(Saved data entries)
- - - - - - -
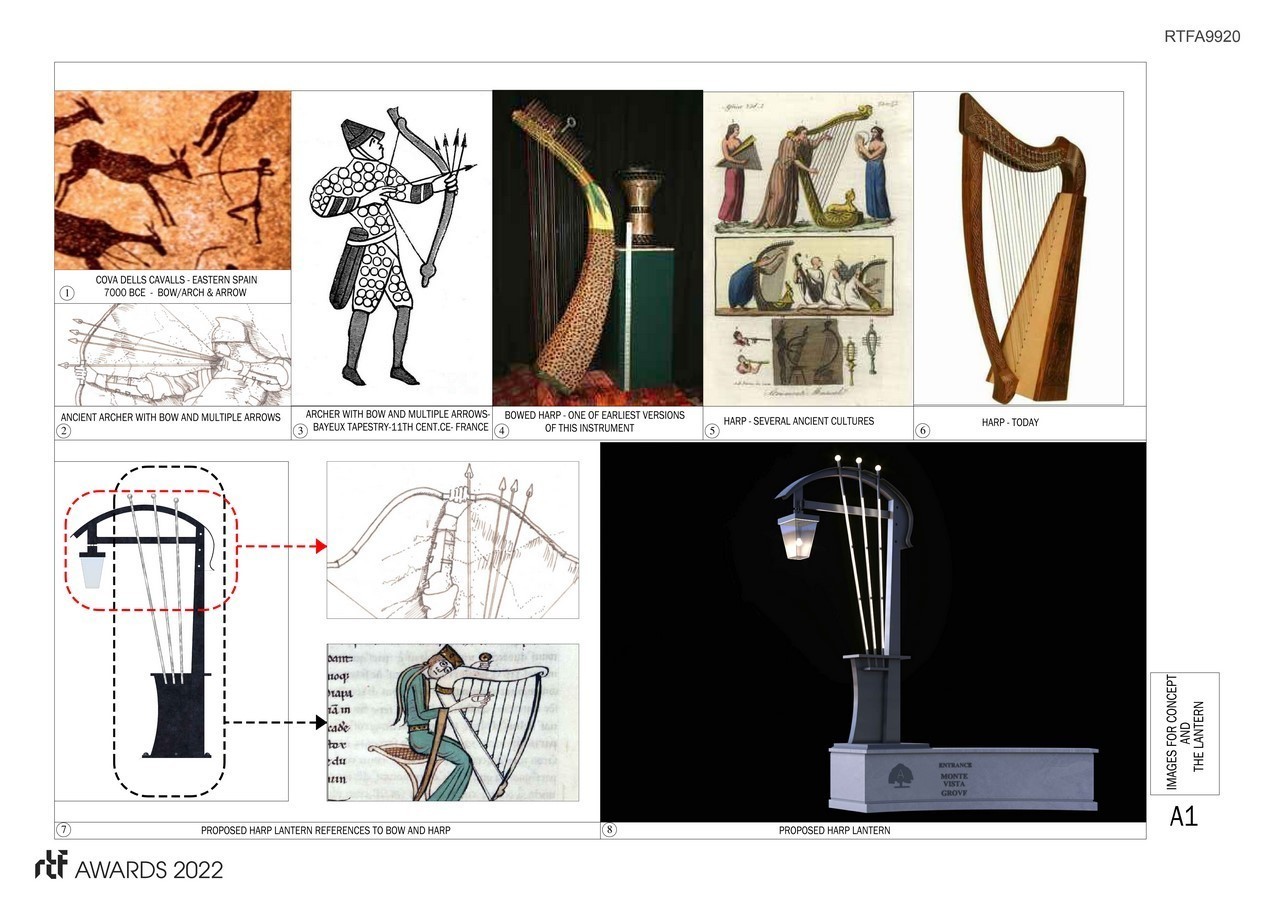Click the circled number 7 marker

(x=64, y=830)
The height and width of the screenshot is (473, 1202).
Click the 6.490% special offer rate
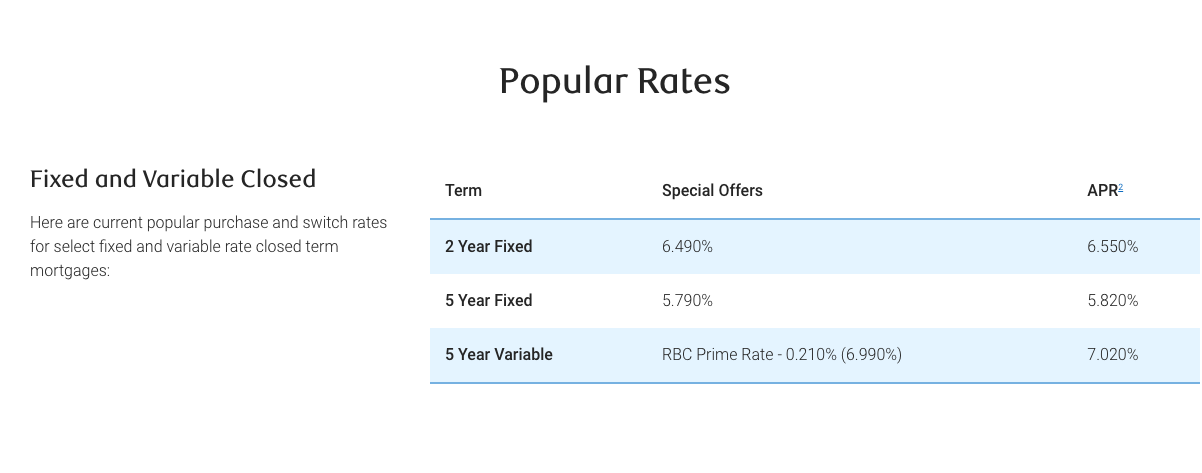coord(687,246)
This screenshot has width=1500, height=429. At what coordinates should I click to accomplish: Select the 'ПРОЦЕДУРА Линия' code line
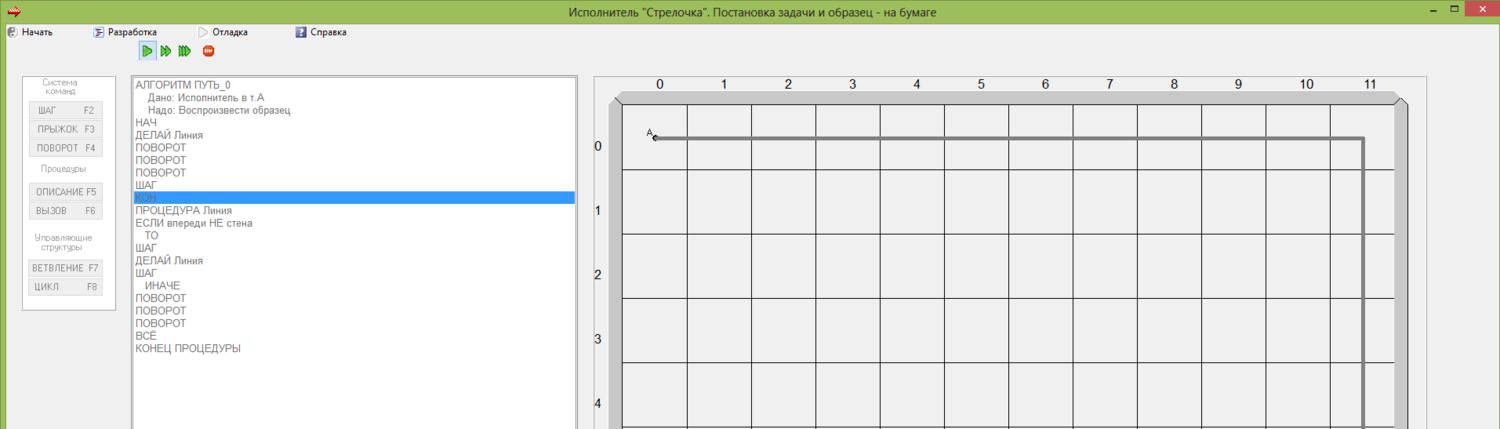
- - - - - - -
Exercise description
Your answer must be exactly the lines from the one containing "The height and" through the last line of the records above, both included, with every picture left out.

Response
The height and width of the screenshot is (473, 1202).
Click the 6.490% special offer rate
coord(687,246)
This screenshot has width=1500, height=429. At what coordinates should I click to accomplish: Select the 'ПРОЦЕДУРА Линия' code line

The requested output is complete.